[Recorded information — start]
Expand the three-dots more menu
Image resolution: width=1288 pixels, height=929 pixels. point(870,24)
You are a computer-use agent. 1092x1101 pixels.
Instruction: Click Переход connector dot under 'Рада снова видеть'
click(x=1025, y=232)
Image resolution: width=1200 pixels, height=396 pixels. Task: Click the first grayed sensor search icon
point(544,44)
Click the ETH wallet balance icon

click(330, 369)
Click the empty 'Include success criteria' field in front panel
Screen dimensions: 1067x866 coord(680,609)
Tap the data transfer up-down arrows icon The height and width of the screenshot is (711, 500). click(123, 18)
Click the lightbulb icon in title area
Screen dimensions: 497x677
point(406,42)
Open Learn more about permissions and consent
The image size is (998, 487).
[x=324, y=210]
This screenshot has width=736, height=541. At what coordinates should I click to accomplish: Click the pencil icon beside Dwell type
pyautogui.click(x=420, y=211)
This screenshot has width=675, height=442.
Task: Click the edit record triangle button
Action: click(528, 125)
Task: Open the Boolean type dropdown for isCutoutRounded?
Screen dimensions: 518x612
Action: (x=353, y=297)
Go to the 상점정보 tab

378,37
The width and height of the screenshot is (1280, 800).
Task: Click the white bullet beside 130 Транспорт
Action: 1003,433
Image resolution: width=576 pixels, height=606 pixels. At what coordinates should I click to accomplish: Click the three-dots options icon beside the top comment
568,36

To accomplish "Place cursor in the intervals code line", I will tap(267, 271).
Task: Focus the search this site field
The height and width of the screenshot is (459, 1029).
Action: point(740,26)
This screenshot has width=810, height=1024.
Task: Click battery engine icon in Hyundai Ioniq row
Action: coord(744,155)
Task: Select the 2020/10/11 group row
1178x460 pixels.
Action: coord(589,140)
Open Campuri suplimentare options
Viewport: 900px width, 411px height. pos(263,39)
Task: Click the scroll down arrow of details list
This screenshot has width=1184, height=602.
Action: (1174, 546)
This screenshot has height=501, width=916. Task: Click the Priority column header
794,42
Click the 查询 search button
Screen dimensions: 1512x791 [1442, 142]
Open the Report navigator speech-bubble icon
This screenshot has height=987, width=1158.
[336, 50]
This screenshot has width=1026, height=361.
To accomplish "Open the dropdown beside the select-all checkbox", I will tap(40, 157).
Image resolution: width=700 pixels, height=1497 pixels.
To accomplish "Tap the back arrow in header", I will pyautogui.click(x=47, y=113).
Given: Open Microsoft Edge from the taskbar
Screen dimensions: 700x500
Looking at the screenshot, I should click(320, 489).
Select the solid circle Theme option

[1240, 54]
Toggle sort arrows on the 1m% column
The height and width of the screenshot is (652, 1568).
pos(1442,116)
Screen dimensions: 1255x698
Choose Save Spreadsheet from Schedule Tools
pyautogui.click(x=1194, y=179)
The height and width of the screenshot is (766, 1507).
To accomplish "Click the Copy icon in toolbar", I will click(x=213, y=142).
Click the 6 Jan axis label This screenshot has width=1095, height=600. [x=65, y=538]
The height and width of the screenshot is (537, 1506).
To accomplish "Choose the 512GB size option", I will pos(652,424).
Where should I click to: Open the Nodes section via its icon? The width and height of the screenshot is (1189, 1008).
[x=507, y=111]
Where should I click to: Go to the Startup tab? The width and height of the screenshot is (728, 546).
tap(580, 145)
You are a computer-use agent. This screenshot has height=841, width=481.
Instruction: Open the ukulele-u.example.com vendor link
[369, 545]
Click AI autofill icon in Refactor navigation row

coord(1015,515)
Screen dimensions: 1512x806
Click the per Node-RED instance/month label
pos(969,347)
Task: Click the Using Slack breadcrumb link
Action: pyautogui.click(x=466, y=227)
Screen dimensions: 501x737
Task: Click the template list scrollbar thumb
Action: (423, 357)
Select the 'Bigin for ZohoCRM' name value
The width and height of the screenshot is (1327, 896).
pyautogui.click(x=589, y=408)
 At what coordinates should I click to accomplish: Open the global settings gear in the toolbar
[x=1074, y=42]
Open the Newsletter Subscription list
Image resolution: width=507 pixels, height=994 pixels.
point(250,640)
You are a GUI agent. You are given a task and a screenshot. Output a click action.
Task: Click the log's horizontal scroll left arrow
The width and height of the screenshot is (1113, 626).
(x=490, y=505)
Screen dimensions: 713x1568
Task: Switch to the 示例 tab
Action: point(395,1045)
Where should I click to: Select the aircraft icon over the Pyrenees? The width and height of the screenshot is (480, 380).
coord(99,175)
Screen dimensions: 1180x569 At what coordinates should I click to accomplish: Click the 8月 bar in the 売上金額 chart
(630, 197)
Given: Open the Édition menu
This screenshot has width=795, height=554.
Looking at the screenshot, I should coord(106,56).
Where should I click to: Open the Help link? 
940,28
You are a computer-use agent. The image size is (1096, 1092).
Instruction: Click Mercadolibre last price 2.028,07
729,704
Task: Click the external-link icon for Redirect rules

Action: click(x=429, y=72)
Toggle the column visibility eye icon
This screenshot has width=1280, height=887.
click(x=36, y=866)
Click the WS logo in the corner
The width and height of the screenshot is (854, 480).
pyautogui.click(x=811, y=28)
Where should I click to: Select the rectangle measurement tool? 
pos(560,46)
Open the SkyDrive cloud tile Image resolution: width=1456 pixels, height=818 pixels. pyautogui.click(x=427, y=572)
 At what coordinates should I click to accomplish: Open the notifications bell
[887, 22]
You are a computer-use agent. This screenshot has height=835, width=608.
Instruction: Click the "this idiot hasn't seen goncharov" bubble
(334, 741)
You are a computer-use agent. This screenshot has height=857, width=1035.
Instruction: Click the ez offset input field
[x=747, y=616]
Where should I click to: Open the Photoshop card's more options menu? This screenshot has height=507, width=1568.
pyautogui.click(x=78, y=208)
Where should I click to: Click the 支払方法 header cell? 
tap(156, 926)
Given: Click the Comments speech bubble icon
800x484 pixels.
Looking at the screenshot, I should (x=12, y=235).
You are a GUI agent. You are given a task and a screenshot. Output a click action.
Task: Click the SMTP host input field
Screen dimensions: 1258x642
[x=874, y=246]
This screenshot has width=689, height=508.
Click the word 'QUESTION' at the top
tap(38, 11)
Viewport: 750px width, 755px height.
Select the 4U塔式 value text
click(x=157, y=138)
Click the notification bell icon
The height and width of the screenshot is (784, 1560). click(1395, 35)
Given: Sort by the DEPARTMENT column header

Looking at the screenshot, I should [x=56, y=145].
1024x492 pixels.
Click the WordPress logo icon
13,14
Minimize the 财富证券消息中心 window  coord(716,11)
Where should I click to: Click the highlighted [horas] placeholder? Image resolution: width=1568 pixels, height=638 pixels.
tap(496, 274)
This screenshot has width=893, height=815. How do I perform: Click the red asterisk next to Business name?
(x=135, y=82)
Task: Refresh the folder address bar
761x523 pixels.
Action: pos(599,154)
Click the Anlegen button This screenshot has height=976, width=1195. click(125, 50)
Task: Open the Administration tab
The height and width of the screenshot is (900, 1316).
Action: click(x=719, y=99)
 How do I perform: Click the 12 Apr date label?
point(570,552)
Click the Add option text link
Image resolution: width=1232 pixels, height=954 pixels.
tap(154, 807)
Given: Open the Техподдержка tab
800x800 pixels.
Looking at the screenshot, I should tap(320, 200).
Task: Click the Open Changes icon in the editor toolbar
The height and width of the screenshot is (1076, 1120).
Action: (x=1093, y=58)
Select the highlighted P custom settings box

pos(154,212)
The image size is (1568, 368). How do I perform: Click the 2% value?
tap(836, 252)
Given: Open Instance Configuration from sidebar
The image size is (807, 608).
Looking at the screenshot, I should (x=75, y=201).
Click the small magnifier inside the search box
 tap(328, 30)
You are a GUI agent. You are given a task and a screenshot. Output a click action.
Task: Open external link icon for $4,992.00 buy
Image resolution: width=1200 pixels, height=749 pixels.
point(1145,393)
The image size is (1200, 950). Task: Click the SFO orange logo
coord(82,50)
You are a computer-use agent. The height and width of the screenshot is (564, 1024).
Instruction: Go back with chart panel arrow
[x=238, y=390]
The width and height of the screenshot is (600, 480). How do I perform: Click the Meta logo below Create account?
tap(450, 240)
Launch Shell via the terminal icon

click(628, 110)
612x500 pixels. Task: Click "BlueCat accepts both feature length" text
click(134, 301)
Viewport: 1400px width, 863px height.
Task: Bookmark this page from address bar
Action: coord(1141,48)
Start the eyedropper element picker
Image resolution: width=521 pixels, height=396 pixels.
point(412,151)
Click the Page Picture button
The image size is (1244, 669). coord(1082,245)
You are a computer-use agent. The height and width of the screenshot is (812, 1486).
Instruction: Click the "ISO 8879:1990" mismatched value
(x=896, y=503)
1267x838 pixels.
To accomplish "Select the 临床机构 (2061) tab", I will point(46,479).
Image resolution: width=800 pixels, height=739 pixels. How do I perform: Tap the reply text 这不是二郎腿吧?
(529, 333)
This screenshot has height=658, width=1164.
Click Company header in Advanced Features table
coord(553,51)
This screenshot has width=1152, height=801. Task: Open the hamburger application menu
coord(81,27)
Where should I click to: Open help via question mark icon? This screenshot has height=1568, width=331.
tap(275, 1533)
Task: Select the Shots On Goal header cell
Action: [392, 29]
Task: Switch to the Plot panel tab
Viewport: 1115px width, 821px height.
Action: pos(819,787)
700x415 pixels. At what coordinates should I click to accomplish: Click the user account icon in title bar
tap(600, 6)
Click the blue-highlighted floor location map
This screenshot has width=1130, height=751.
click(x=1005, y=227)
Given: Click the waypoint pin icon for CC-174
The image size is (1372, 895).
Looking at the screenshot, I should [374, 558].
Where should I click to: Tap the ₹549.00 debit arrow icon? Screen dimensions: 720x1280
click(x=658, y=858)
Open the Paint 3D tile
[Recorded information — finish]
What the exercise asks: Every line of the records containing the word "dropdown" must appear in the answer.

Final answer:
Task: Open the Boolean type dropdown for isCutoutRounded?
To accomplish "Open the dropdown beside the select-all checkbox", I will tap(40, 157).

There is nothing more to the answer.